As I’ve written about before in this blog, when we come up against something that is tough or dark or hard, resistance comes to life. Not the natural hurdles of plot or character trouble, but the kind that arises and begins to question whether or no we’re doing the right thing. And as soon as a sliver of doubt wedges its way in, then resistance has the run of the place. “Resistance is a way of shutting down fear. Fear is unpleasant. We avoid it-that makes sense. . . .Resistance is a powerful, pervasive, energy-blocking force.” Doubt is fear’s faithful companion. Where one is, the other is not far away. It doesn’t matter which one shows up first, because once resistance walks in, we suddenly find we have to clean the house, get the car fixed, pull weeds, or organize our junk drawer(s). If we’re doing something ‘right’ then we don’t have to worry about doing something ‘wrong’, which resistance will certainly attempt to convince us is the case. So, maybe we pull the weeds and organize the drawers, and while we give our creativity a break, we also find a way to move through, around, or over the fear/doubt/resistance. Because, in the end, our Muse is much more powerful, that pull to create is too strong, to be beaten by the spoiled, mischievous ego.
Discovering that putting all those energy-blocking devices back into the closet from whence the skulked, gives us the space to pay attention.
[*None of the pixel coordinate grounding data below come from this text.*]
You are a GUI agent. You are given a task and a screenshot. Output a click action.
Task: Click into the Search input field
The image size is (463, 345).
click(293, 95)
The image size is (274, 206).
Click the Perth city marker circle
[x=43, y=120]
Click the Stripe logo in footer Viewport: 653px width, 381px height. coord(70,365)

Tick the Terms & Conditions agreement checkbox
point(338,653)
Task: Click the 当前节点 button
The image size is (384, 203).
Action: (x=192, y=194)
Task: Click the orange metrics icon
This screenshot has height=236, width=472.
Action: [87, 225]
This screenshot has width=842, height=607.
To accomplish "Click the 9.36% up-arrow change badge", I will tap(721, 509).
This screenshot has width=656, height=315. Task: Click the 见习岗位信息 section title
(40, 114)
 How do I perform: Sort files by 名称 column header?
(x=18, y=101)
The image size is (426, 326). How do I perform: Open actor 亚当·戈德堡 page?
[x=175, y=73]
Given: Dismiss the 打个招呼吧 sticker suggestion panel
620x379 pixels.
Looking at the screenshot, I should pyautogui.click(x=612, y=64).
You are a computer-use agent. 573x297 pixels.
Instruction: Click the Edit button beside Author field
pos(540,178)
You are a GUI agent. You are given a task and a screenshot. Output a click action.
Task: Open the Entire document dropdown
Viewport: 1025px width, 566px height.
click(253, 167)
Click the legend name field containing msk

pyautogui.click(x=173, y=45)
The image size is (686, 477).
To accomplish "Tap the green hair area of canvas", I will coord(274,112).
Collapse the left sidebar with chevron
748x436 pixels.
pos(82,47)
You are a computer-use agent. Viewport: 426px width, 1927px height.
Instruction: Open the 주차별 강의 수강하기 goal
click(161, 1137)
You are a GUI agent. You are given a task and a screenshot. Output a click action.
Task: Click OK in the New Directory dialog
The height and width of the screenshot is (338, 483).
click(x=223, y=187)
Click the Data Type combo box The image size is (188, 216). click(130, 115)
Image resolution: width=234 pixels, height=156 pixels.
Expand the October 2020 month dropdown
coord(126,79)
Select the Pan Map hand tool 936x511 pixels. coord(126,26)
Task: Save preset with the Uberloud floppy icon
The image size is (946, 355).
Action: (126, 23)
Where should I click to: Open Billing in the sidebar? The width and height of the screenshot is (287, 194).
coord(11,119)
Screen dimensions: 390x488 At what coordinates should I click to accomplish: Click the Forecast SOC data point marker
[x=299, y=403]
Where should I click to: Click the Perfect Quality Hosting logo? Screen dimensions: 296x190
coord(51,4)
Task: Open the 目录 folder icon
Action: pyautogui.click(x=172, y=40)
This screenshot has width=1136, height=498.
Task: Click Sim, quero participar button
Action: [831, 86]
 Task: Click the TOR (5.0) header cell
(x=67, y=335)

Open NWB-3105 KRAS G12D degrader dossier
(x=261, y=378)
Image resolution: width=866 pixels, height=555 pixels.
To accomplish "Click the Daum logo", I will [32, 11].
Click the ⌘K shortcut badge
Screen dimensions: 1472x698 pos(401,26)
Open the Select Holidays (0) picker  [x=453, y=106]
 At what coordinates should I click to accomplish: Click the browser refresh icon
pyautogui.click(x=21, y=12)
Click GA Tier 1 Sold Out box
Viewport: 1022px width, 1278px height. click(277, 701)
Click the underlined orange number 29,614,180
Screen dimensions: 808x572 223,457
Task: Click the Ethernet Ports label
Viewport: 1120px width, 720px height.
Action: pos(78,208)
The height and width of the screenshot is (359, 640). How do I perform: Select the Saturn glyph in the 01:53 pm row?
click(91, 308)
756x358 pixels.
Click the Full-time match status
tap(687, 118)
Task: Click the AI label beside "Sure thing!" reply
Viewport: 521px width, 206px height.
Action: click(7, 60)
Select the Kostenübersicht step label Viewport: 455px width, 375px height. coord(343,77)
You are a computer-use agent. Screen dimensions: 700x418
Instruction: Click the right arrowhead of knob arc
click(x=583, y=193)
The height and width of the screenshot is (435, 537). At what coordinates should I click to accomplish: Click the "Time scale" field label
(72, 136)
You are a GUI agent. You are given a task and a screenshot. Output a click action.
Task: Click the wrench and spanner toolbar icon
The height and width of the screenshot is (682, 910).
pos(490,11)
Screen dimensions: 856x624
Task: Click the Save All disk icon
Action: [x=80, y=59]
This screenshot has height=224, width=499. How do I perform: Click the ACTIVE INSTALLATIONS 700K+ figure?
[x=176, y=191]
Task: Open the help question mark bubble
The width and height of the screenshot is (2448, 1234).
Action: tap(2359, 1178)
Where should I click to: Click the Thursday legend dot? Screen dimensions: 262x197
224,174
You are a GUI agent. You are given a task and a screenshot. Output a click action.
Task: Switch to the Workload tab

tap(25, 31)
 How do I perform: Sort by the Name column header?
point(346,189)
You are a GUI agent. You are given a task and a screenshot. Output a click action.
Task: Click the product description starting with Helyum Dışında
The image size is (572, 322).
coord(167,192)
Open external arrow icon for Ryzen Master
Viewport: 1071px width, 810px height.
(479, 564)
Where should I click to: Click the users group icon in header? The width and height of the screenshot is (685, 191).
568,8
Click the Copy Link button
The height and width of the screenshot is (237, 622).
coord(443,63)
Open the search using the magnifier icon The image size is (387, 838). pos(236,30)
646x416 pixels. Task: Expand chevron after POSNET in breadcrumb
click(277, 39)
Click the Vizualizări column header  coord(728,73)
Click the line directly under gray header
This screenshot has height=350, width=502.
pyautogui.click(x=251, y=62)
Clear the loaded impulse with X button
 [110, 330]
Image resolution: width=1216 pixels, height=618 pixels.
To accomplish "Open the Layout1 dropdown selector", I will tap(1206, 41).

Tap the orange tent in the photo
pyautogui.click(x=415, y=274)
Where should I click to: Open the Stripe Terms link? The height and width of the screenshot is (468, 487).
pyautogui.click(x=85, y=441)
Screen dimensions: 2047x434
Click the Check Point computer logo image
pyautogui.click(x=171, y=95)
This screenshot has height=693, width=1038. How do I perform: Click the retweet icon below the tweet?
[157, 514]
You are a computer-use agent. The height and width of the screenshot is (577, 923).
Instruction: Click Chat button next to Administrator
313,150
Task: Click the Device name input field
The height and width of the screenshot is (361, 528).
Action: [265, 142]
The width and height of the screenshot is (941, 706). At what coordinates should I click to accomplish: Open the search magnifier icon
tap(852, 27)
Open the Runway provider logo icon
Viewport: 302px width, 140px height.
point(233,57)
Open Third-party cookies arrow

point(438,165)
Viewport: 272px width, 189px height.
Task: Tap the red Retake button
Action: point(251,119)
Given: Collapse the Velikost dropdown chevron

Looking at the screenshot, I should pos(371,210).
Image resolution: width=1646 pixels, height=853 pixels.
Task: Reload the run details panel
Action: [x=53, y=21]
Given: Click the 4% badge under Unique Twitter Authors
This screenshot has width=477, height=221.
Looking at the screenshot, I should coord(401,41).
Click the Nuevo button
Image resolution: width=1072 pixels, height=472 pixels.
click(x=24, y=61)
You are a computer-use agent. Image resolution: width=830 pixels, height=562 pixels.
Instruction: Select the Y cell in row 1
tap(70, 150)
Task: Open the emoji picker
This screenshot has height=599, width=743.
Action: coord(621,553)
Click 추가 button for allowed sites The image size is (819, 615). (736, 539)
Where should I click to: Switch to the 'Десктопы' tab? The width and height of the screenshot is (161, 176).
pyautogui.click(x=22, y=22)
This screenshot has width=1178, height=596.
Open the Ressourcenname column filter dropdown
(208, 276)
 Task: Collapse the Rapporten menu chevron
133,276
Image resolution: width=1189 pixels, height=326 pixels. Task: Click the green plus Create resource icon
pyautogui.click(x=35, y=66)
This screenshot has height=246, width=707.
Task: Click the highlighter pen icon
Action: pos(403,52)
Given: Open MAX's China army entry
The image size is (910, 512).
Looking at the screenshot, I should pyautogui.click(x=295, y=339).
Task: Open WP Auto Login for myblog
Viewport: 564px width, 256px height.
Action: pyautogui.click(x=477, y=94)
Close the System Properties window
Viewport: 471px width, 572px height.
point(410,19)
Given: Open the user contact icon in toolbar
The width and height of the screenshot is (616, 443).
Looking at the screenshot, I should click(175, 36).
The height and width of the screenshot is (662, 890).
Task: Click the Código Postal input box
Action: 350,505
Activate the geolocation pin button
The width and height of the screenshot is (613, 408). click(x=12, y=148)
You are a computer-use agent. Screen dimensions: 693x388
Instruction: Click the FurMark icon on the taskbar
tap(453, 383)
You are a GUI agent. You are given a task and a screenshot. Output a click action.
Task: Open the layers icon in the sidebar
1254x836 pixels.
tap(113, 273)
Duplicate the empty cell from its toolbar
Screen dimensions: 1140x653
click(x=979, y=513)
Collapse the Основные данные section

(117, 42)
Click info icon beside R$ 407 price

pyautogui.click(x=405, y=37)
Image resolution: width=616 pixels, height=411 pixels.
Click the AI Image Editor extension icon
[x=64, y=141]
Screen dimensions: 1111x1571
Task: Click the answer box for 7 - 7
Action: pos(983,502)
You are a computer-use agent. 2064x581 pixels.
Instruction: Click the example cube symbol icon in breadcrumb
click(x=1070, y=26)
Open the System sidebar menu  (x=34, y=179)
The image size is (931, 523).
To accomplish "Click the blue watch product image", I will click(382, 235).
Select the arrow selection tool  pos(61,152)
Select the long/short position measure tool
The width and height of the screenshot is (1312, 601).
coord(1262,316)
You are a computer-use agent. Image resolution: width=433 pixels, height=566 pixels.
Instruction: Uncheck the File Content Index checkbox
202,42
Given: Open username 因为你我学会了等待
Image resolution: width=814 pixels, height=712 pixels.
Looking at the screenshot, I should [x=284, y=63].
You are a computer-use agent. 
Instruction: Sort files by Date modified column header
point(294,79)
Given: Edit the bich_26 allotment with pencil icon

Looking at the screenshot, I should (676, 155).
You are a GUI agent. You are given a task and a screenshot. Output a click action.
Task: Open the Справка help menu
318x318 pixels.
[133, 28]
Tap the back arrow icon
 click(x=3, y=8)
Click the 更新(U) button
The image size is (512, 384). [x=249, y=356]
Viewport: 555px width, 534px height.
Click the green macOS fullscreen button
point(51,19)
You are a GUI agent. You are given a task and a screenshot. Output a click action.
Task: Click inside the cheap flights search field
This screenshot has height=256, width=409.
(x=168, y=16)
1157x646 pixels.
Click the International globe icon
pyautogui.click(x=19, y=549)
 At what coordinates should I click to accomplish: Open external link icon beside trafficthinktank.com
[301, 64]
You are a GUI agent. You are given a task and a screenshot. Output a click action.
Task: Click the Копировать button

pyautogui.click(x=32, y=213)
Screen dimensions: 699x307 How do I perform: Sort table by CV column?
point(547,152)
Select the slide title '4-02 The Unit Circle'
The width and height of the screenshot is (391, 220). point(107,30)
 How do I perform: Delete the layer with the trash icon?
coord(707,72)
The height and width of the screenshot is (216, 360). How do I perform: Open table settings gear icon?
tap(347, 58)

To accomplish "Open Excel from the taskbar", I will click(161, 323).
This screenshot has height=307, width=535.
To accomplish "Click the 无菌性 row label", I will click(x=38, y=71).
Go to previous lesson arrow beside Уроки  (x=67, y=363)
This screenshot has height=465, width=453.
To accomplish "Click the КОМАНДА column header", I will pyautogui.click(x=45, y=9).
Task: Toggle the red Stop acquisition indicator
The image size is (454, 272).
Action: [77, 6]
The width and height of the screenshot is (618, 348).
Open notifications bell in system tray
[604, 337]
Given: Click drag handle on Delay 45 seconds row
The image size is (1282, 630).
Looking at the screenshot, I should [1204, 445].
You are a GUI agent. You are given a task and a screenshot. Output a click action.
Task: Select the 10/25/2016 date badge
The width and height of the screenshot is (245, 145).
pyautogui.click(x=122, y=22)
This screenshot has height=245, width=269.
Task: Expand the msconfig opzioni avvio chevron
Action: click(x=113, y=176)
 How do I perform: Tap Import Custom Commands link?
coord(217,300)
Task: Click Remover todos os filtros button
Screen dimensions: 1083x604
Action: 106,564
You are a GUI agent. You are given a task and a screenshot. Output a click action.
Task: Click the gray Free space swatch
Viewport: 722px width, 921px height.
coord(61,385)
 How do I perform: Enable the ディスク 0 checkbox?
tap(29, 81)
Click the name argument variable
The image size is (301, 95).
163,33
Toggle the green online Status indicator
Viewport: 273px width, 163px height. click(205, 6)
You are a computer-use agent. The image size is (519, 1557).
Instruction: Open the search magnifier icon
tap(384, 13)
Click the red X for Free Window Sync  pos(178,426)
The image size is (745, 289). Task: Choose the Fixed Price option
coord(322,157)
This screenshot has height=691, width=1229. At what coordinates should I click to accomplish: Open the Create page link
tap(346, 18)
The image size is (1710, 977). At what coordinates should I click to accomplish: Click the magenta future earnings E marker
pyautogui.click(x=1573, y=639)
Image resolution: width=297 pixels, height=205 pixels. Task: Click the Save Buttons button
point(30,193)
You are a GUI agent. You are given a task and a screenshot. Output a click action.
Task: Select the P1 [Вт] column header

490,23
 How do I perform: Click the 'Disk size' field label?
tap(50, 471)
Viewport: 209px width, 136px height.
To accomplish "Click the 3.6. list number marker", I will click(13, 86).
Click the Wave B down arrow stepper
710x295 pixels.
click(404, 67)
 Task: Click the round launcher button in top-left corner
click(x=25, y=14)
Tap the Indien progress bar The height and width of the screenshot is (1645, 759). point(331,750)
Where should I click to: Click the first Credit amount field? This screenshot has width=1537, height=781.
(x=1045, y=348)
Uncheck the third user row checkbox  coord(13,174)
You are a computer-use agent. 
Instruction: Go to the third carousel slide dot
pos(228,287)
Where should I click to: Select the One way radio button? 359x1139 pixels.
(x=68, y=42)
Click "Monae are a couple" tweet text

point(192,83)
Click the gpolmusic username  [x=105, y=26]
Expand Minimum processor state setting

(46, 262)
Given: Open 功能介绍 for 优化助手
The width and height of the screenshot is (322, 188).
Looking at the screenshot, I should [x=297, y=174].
Sellers writes, “What you do as you embark on a writing life, on day two of your new life, and for the whole rest of it is this: You learn to listen.” There are innumerable ways to listen, and nearly as many sources. We can surround ourselves with those that have gone before and left us words, images, phrases, and descriptions to follow. Their pages speak to us, if we listen. The conversations of friends, family, and strangers, even the covey of quail that hurries across the driveway every morning, can tell us something about them, or about ourselves, if we listen. A cousin of mine has decided to embark on the writing life as well. Science fiction is his love, and we always begin with what we know. He asked me how I get my ideas. Not an uncommon question for someone to ask one who lives a creative life. I explained the whole ‘movie screen’ thing, then he shook his head. “The universe doesn’t talk to me the way it does to you. That’s not how I get my ideas.” I smile. Because I have been ‘listening’ for so long, I know that what he described is just a different version of my screen. The important thing is that he does listen when the stories come. The Muse speaks to each of us in a way that, if we give it a chance, we’ll ‘hear’ what it has to say. If we like it, we write it, paint it, draw it, cook it, sculpt it, mold it, play it. If we don’t, then the Muse finds another way, but we have to be willing to hear.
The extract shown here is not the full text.